Дойдут ли звуки из темницы
Моей расстроенной цевницы
Туда, где вы, мои друзья? —

так, не пройдет восьми лет, напишет Раевский из крепости в Тирасполе… И осторожнее и рассудительнее станет действительный статский советник Николай Тургенев.

Если и не было тяжелых предчувствий у Можайского, то все же проводы оказались невеселые…

Он зашел проститься к доктору Вадону. Старик был нездоров и принял его в постели.
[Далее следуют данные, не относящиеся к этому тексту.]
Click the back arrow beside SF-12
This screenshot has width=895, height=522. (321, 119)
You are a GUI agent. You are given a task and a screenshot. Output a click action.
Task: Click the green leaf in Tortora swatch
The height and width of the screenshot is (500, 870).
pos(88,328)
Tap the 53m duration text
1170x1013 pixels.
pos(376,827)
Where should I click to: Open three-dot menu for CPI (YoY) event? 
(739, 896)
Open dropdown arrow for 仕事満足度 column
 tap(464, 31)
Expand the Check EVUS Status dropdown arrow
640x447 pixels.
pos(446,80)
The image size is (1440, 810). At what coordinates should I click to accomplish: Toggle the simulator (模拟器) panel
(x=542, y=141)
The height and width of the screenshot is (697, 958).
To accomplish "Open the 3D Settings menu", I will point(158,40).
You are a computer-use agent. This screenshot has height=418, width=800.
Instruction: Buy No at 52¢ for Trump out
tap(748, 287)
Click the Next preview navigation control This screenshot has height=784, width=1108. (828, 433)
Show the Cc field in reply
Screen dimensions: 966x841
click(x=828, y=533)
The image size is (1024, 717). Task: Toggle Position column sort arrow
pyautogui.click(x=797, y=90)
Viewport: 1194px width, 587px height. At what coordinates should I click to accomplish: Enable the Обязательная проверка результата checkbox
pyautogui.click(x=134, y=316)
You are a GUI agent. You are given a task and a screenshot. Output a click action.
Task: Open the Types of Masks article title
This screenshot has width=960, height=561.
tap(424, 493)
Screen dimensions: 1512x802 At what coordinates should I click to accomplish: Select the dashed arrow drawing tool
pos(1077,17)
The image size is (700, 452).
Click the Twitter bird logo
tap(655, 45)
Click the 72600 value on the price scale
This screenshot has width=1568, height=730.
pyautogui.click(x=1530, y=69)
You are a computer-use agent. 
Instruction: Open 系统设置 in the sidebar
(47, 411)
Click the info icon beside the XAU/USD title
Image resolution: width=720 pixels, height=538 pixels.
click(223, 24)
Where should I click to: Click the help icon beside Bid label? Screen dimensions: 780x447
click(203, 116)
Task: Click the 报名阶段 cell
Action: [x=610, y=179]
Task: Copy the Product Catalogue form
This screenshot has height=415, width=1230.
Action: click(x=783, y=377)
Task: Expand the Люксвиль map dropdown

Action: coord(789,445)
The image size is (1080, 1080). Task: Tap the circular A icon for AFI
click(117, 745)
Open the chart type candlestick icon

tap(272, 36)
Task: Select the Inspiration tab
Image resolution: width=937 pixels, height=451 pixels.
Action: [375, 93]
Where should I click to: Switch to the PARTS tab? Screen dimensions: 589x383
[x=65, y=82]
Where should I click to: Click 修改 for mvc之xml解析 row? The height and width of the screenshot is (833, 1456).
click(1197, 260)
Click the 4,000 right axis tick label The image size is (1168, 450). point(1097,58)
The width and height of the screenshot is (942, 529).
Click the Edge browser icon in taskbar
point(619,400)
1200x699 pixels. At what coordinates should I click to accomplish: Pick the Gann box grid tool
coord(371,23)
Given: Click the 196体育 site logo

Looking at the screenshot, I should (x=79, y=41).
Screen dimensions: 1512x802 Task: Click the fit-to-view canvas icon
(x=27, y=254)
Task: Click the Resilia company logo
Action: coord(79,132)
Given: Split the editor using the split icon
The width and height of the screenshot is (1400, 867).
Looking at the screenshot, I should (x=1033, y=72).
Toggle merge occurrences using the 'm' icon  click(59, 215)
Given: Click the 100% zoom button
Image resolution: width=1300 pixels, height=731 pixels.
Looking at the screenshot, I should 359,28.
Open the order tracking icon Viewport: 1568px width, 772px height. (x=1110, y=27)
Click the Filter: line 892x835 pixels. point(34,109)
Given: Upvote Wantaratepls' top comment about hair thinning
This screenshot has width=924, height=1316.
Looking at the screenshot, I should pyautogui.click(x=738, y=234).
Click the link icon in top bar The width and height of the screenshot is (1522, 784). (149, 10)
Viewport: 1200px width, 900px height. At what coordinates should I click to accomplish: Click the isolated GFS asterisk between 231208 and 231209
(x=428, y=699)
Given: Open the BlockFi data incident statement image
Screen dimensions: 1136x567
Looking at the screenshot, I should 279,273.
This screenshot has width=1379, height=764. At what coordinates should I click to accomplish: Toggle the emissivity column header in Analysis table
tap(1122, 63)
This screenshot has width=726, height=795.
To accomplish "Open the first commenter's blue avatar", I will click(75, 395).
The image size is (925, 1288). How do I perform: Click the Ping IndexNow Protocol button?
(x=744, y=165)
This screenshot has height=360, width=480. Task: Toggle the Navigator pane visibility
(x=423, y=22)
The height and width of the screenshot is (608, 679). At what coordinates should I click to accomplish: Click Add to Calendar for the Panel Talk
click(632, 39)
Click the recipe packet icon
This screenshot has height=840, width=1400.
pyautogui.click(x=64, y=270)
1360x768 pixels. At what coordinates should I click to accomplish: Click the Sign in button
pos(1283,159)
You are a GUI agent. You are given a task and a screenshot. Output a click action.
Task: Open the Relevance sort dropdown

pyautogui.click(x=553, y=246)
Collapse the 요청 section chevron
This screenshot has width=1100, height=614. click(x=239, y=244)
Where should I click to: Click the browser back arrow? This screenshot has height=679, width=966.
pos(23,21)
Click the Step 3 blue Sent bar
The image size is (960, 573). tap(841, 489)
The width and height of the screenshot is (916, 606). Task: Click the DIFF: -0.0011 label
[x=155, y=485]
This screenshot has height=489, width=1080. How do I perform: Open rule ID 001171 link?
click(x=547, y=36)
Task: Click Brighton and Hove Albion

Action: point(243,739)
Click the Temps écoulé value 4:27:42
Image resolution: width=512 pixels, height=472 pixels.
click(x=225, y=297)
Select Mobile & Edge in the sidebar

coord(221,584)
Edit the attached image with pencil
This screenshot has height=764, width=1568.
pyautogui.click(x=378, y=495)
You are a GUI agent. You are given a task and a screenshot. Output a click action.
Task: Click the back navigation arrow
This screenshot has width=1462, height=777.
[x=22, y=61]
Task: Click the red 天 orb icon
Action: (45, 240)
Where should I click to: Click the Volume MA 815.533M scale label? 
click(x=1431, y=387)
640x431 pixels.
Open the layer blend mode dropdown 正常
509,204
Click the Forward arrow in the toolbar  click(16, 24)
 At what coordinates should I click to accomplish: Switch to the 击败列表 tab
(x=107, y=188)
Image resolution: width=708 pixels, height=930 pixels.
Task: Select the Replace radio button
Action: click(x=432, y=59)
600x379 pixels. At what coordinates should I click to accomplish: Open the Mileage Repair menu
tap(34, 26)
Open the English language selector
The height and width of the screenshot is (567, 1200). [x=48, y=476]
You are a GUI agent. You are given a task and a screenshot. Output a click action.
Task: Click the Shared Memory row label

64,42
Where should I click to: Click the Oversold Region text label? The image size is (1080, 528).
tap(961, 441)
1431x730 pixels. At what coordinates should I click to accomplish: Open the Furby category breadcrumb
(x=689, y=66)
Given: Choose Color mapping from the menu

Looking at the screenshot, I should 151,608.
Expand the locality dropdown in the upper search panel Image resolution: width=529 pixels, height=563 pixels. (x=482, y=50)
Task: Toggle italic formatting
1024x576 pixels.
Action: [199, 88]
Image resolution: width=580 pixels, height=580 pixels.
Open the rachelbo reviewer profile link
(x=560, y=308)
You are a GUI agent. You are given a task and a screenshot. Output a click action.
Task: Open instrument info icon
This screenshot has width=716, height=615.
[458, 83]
— Вы уезжаете вовремя… Что могут ожидать французы от Бурбонов? Старый негодяй Людовик XVIII подписывает указы девятнадцатым годом царствования, у него претензия считать началом своего царствования 1795 год… Одним взмахом пера зачеркнуть четыре года консульства, пять лет директории и десять лет империи Наполеона! Я не люблю узурпатора, но он был прав, когда называл Бурбонов наследственными ослами. Кстати, каналья Талейран получал при Наполеоне жалованье полмиллиона франков в месяц, на такое жалованье могли бы прожить пятьсот семей тружеников парижских. А воровал он вдесятеро больше. Ну что ж, добрый путь вам, мой друг, и не сердитесь на ворчливого старика. Я искренне полюбил вас и прежде, когда вы были нашим гостем, а не завоевателем. Но даже и теперь, когда вы пришли в Париж с оружием в руках, — я не чувствую зла к вашему народу. Русские — молодой народ, не иссушенный скептицизмом. Там хорошая почва для нового учения, учения о развитии промышленности почтенного друга моего Сен-Симона… Прощайте и добрый путь.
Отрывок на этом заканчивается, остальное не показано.